Scientists Have Calculated: On Average, 6200 Thoughts Come To A Person's Head Per Day - Alternative View

Table of contents:

Scientists Have Calculated: On Average, 6200 Thoughts Come To A Person's Head Per Day - Alternative View
Scientists Have Calculated: On Average, 6200 Thoughts Come To A Person's Head Per Day - Alternative View

Video: Scientists Have Calculated: On Average, 6200 Thoughts Come To A Person's Head Per Day - Alternative View

Video: Scientists Have Calculated: On Average, 6200 Thoughts Come To A Person's Head Per Day - Alternative View
Video: How thoughts are generated in our brain 2024, April
Anonim

The method of counting the number of ideas opens a window into the "black box" of the mind.

Reading other people's thoughts - what could be more interesting ?! Today, decoding the electrical signals of the brain, scientists in the most general terms are able to distinguish the content of thought - whether a person is in front of him someone's face or a multi-storey building. However, professor of psychology at the Center for Neurobiological Research at Queens University (Canada) Jordan Poppenk decided to go the other way.

Brain punctuation

“For a long time, the only window into our minds was introspection - that is, thinking about our own thoughts,” says Jordan Poppenk. “But this is not a very reliable method. The breakthrough came the moment we stopped trying to figure out what a person was thinking, and instead focused on how to determine when a thought was in motion. Figuratively speaking, we skipped vocabulary and began to study brain punctuation.

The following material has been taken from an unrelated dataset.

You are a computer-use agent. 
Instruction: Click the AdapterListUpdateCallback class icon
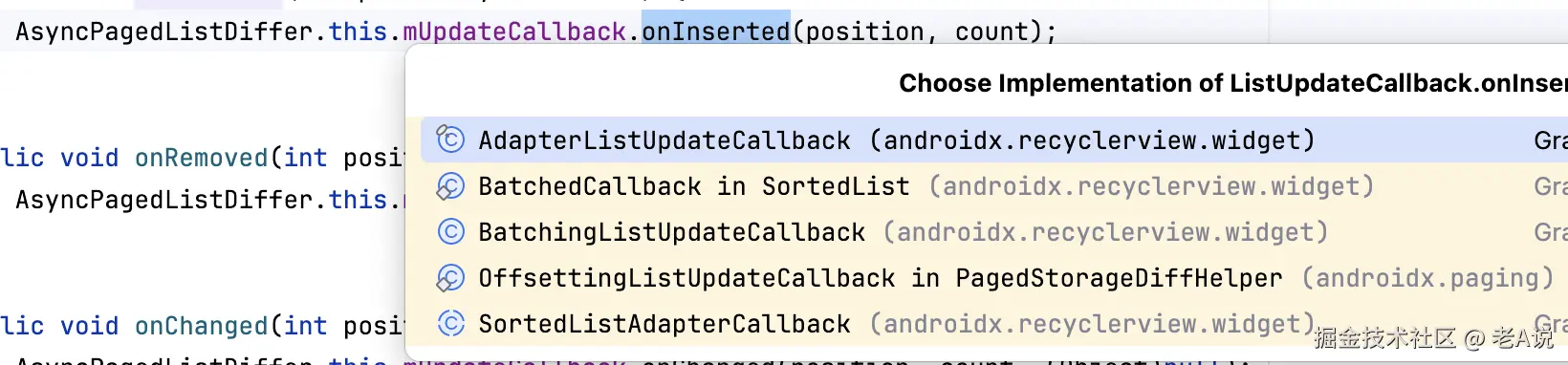coord(450,140)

Poppenck is confident that you can literally capture a thought, because each idea is a new combination of neurons. Comparing the images of brain activity obtained as a result of MRI, one can fix the moment of reorganization of the network of neurons - at this moment a new thought is born!

On the benefits of like-mindedness

Promotional video:

While unanimity has not yet been introduced at the state level, people think in the old fashioned way. And such disorganized amateur performance greatly interferes - at least for neurophysiologists. Therefore, in order to control the process of the emergence of new thoughts, Poppenck decided to use the great power of cinema. "The most important of the arts for us is cinema!" - said another thinker, about the same thing.

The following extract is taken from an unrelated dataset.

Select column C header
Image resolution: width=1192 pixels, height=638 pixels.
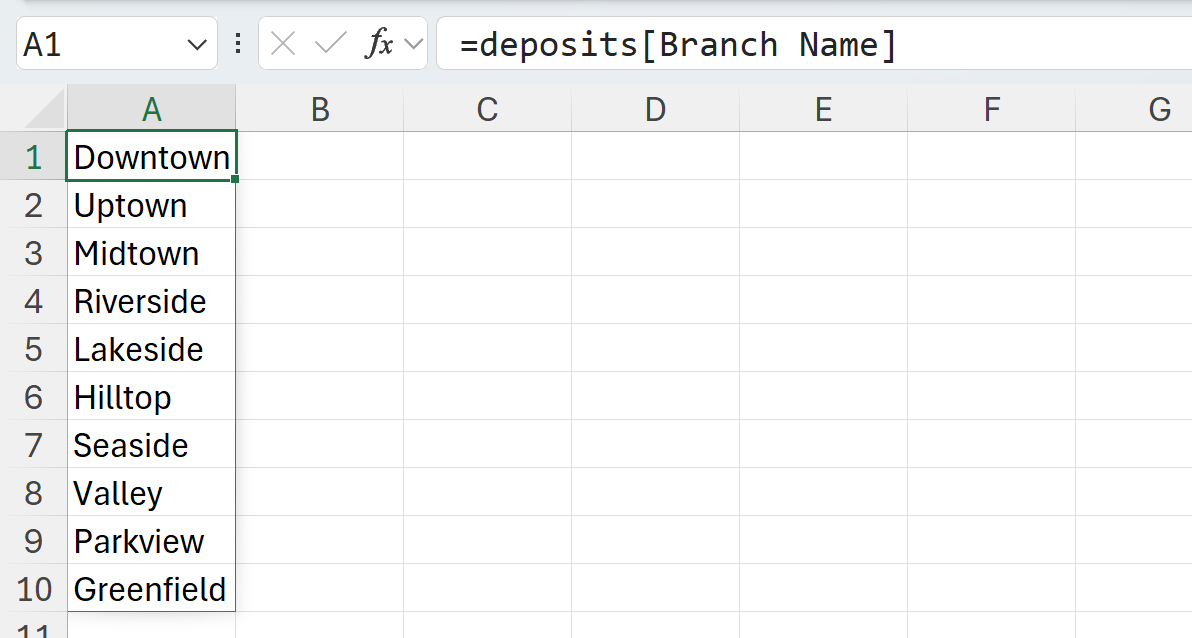[487, 109]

The fact is that previous studies have shown that properly made films cause the same activity in different viewers in the same areas of the brain. True, from the point of view of scientists, a good film is not Tarkovsky or even Tarantino. Fiction films leave the viewer room for different thoughts to wander. Someone, seeing Monica Bellucci on the screen, will admire: what a feminine! The guardian of morals at the sight of a sex symbol will be indignant: what a harlot - no shame, no conscience! And the shopping lover immediately recognizes Monica's dream shoes, on which her faithful squeezed money.

Scientists, however, find it easier to track changes in the state of the brain using simple and perfectly understandable templates. Therefore, the participants in the experiment (and there were 184 of them) were shown short fascinating stories that did not allow for ambiguous interpretations: Earth”… The plots alternated with 20-second rest pauses. At the end of each “run,” the volunteers were shown an 84-second “tuning” clip. So it was more convenient to sort through the piles of thoughts of different people, whose brains have been scanned with functional MRI all this time. Observing changes in blood flow in different parts of the brain, scientists recorded the birth and extinction of thought.

The thought worm of doubt

- Each new thought corresponds to the transition of the map of brain activity to a different state, - explains Jordan Poppenck, - If you visualize the process of thinking on the diagram, you get a kind of "thought worm" - it is formed by adjacent points denoting the activity of neurons. Thanks to our technique, we can determine when a person has switched to a new thought. But we cannot yet decipher the content of this thought.

Scientists estimate that about 6,200 thoughts are generated in the average person's brain per day. Not all of them are capable of changing the course of human development. For the most part, these are ideas like: should I drink some tea? Or - why is Friday still so far away?

According to the author of the study, understanding the laws of birth and extinction of new thoughts gives us the opportunity to look into the “black box” of our mind, the structure of which is still a mystery. The new technique not only brings us closer to solving the mystery of knowledge, but is also useful for solving a number of practical problems. For example, the speed of thinking - the speed with which transitions from one thought to another occur - can help in the early diagnosis of schizophrenia, ADHD, or various manias.